Who at Braintalk is on Tysabri?
 

Are any folks here starting Tysabri?

If so, would you be willing to post about how it is going, whether there are any good changes in your MS symptoms, any side effects?

Hey BBS - How are you doing? I am not on T but going off A finally.
Did you ever resume taking anything after A?

Tina

Tina, Hi and welcome home. Nice to see you again. Long time.

Glad to see you too BBS, but I saw you recently at PT.:D

Hi SallyC, fellow PTer, and great to see you again September.

Nope, I am going bare: the only treatments I do are Swank and Swim. No abcr drugs for me. I should say I take daily Valtrex to suppress Herpes, but I think research shows Valtrex does not control MS.

I am so done with Biogen. They refuse to take responsiblity for what happened to my lungs. What I think that really means is that they think they could protect themselves if I were to sue them, so there is no need to compensate me for my lost wages, which is all I wanted.

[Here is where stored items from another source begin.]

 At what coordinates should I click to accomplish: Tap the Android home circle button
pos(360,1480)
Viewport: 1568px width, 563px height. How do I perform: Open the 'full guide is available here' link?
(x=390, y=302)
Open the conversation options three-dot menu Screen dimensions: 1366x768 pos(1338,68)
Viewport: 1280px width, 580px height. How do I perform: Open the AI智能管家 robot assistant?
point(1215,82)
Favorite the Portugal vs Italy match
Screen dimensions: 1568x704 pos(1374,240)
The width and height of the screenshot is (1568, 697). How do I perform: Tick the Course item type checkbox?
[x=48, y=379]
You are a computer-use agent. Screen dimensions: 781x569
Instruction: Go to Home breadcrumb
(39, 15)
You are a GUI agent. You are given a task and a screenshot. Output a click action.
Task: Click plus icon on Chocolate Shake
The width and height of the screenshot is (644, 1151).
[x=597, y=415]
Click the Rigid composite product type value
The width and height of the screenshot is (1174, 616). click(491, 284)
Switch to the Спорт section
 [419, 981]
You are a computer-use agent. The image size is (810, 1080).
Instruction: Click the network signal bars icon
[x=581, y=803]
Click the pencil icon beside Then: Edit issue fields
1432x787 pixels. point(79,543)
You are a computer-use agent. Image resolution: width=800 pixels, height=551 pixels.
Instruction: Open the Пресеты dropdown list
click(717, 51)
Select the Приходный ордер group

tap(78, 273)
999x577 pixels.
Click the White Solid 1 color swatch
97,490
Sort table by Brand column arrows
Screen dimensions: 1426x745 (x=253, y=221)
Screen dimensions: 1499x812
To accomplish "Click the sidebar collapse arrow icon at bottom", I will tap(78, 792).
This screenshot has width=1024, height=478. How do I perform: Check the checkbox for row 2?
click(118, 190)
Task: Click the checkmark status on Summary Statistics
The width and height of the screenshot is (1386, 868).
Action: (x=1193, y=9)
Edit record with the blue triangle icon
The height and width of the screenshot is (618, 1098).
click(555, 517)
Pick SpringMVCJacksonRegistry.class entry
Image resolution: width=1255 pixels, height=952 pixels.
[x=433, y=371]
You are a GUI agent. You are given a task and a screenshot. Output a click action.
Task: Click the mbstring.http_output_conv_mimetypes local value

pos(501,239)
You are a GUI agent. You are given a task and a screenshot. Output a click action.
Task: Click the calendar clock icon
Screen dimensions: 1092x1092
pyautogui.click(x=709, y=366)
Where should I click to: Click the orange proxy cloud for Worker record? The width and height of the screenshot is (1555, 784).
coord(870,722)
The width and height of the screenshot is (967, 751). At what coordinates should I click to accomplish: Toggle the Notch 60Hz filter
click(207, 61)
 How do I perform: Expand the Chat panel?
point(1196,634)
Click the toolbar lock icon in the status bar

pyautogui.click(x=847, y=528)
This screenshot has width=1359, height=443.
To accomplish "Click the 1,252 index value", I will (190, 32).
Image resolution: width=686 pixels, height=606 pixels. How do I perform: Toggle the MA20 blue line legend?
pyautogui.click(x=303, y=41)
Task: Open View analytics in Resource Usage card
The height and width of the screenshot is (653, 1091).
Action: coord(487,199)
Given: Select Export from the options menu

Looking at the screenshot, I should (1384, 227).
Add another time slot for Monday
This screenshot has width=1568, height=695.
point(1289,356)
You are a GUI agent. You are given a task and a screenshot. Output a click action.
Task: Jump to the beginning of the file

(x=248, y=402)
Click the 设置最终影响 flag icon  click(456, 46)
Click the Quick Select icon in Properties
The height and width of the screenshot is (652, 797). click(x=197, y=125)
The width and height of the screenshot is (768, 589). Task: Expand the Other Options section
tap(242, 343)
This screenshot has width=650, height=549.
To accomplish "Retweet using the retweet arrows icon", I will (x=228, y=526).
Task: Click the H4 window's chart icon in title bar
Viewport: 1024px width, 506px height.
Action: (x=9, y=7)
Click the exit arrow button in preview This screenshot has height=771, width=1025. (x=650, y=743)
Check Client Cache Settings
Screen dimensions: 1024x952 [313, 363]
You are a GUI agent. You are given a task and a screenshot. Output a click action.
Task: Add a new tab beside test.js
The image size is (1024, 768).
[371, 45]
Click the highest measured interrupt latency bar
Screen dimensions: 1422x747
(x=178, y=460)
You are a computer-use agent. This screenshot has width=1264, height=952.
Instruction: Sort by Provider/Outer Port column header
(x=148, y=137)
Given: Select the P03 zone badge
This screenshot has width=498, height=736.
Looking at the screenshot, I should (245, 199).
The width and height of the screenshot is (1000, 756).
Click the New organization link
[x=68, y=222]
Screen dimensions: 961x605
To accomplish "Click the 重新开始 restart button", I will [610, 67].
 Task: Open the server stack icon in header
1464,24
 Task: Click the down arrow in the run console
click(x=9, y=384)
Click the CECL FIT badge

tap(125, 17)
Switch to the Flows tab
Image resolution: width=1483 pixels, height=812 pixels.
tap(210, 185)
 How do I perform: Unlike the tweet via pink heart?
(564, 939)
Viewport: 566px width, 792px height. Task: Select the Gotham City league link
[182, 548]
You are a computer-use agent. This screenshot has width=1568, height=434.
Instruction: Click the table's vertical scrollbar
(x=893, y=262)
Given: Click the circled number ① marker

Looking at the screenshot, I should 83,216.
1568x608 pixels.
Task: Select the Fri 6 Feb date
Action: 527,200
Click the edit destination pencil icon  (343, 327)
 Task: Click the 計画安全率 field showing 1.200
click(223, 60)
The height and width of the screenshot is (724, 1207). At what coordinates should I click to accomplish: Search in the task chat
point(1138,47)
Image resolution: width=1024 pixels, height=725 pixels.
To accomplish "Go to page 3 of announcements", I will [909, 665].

You know, initially their stance was they were not to blame.

Then, Tysabri caused the 3 deaths and suddenly out of the blue I hear from Biogen's attorney and that they are looking into my case again. So, they got all my records, even my lung biopsy slide, and then, two weeks ago, they let me know they take no responsiblity for what happened to me.

There is a special circle in Dante's Inferno for folks like that...

Are you going off of A because of your breathing problems?

I am gonna give T a try. I have had my MRI, gotten insurance approval, and my doc's OK.

Now I am just waiting for the infusion center to get it's act together and start scheduling infusions.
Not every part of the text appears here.